LAST SEASON Rush Offense - 155.7 ypg (4th)
Pass Offense - 206.1 ypg (23rd)
Total Offense - 361.8 ypg (11th)
Scoring Offense - 24.8 ppg (11th)
Rush Defense - 94.2 ypg (4th)
Pass Defense - 200.2 ypg (4th)
Total Defense - 294.4 ypg (3rd)
Scoring Defense - 17.1 ppg (2nd)
MOST PRESSING NEEDS Offense: Backup tight end and additional dynamic weapon (RB/WR)
Defense: Defensive line and safety
QUARTERBACK The Draft Board
4th round Matt Scott, Arizona (6-2, 213)
Zac Dysert, Miami (OH) (6-3, 231) 5th round Brad Sorensen, SUU (6-4, 237) 6th round Jordan Rodgers, Vanderbilt (6-1, 212) 7th round Dayne Crist, Kansas (6-4, 232)
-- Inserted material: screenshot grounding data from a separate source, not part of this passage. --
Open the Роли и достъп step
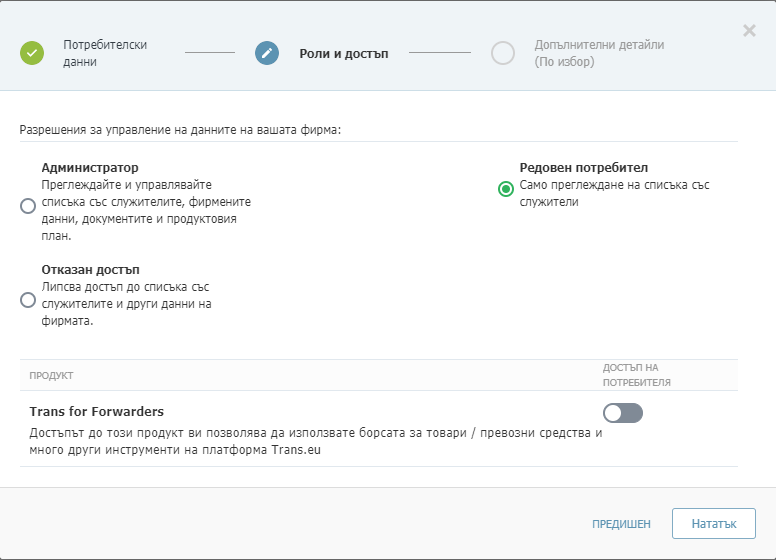This screenshot has height=560, width=776. (343, 53)
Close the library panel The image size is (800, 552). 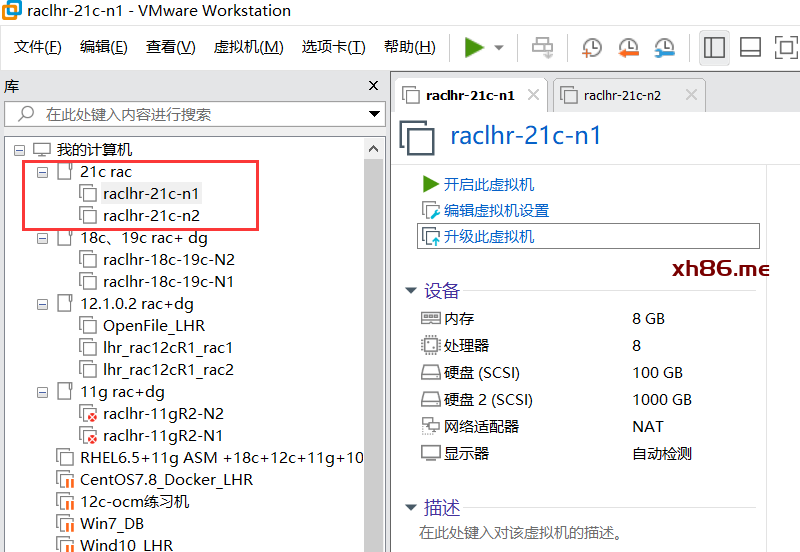(373, 86)

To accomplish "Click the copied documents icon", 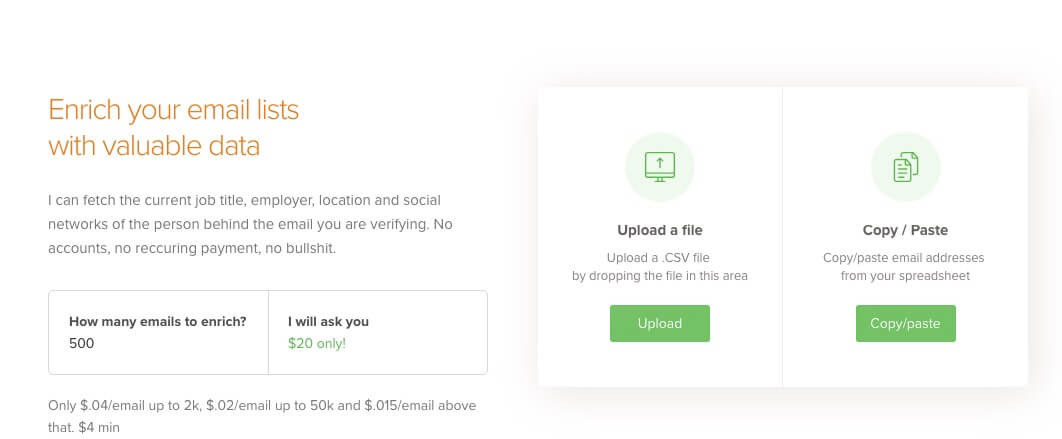I will (906, 167).
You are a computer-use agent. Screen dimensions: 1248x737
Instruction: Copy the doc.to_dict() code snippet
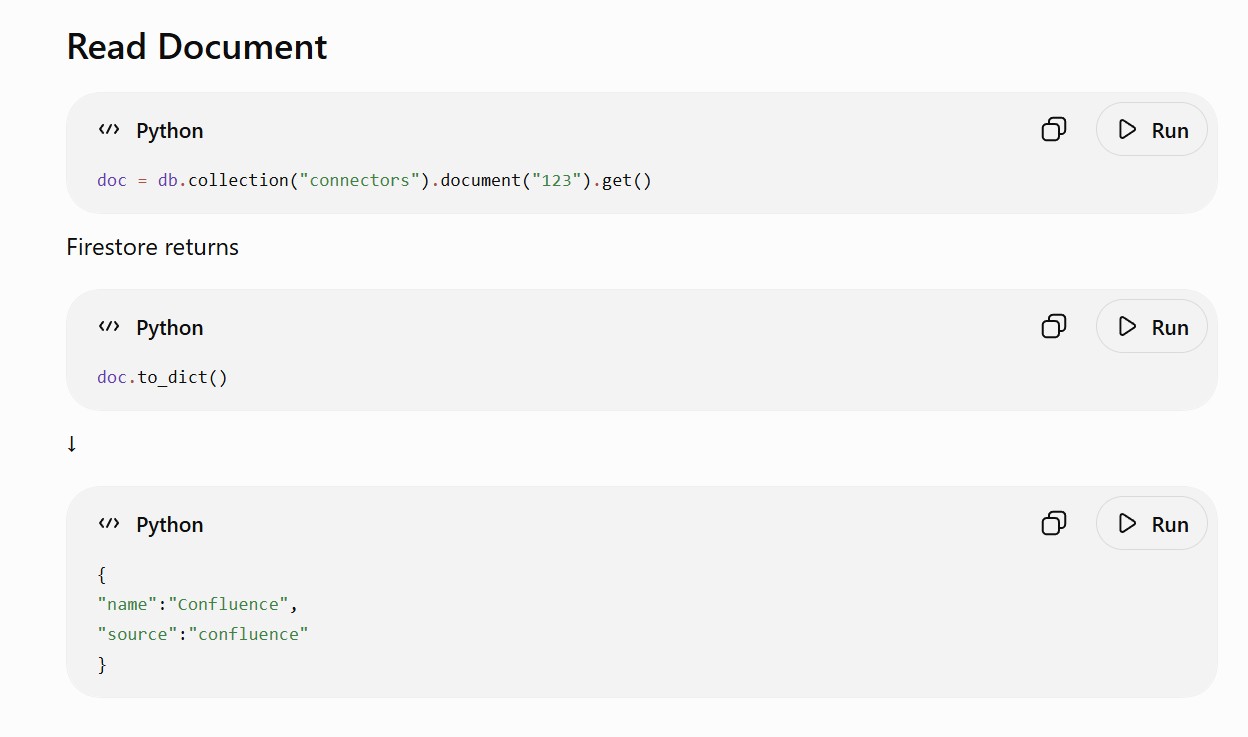[x=1054, y=326]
With Colin Kaepernick fully entrenched as the 49ers' signal caller for the next decade or so, the team dumped Alex Smith. That move left the 49ers without a backup quarterback for the time being, unless Scott Tolzien tickles your fancy. It would make sense for the 49ers to find a veteran backup for Kaepernick and let Tolzien compete for a third-string developmental spot with a rookie. The team has a ton of picks, so it can't hurt to draft a quarterback to come to camp and compete with Tolzien.
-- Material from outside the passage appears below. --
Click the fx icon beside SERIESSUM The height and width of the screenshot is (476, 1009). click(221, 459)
Matt Scott is a mini-Kaepernick, but with a more traditional throwing motion. He's got the full complement of skills to be a starter in this league in due time. Zac Dysert can make any throw on the field and make plays out of the pocket. But he has to learn how to prepare like a professional, something he'll learn from Kaepernick. Also keep an eye on Californian Dayne Crist, who lost his job at Kansas, but was MVP of the NFLPA all-star game.
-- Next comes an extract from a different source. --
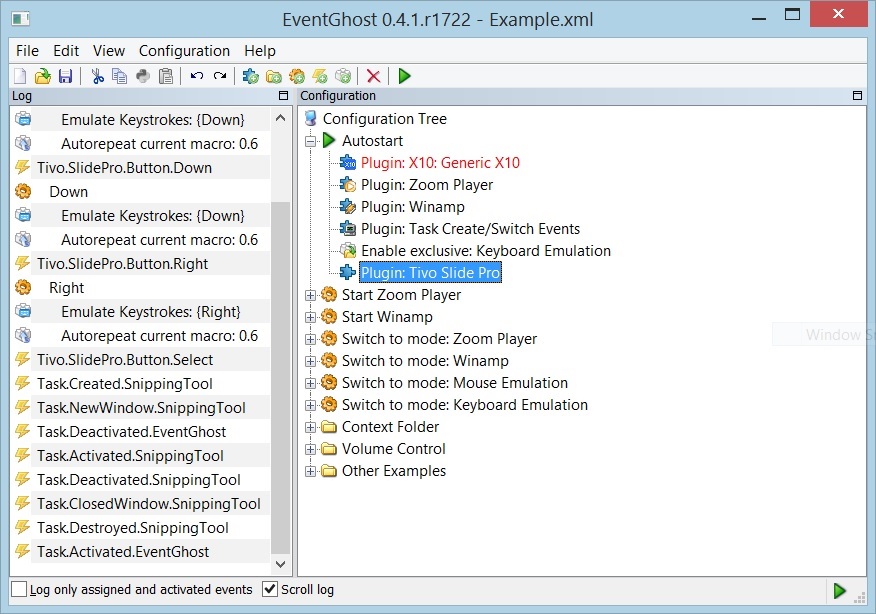876x614 pixels.
Task: Enable Log only assigned and activated events
Action: point(20,589)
RUNNING BACK The Draft Board
4th round Marcus Lattimore, S. Carolina (5-11, 221) 5th round Kerwynn Williams, Utah St. (5-8, 196) 7th round D.J. Monroe, Texas (5-8, 175)
Sam McGuffie, Rice (5-10, 198)
The 49ers have running backs for days. Frank Gore, Kendall Hunter and LaMichael James compose, arguably, the best running back trio in the NFL. Adding a running back in the draft doesn't make a ton of sense, but the team has the luxury of 12 draft picks and few holes to fill so it can take a chance on a versatile or risky project.
Marcus Lattimore is the risky part of the equation, given the fact that he has torn ACLs on both knees. But he doesn't have to be ready immediately given the current depth chart. Kerwynn Williams and D.J. Monroe have speed to burn, but Monroe didn't get a chance to show that much at Texas. Sam McGuffie is an interesting candidate. He never found his groove at Michigan or Rice, but he's got natural ability that the 49ers could utilize in some capacity down the road.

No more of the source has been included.